Task details.
Copy out every line in the rows below that contains the word "labeled".

Source material.
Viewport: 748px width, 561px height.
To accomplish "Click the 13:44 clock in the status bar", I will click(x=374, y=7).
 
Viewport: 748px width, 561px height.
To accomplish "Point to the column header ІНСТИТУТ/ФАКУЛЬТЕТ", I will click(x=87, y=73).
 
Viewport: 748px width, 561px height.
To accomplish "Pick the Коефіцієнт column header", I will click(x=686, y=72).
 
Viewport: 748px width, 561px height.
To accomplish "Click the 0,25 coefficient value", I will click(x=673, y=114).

* * *

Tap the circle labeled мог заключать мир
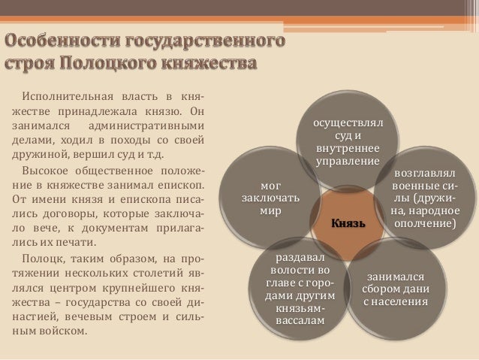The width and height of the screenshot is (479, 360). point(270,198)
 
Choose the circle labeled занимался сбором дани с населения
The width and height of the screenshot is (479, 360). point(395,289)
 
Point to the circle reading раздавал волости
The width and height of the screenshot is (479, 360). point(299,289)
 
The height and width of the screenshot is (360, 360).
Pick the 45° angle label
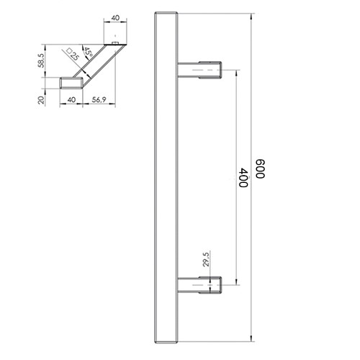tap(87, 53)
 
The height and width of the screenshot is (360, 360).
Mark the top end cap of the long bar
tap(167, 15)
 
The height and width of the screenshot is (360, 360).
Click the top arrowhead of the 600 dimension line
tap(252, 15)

Full response.
Tap the circle labeled мог заключать мир
Choose the circle labeled занимался сбором дани с населения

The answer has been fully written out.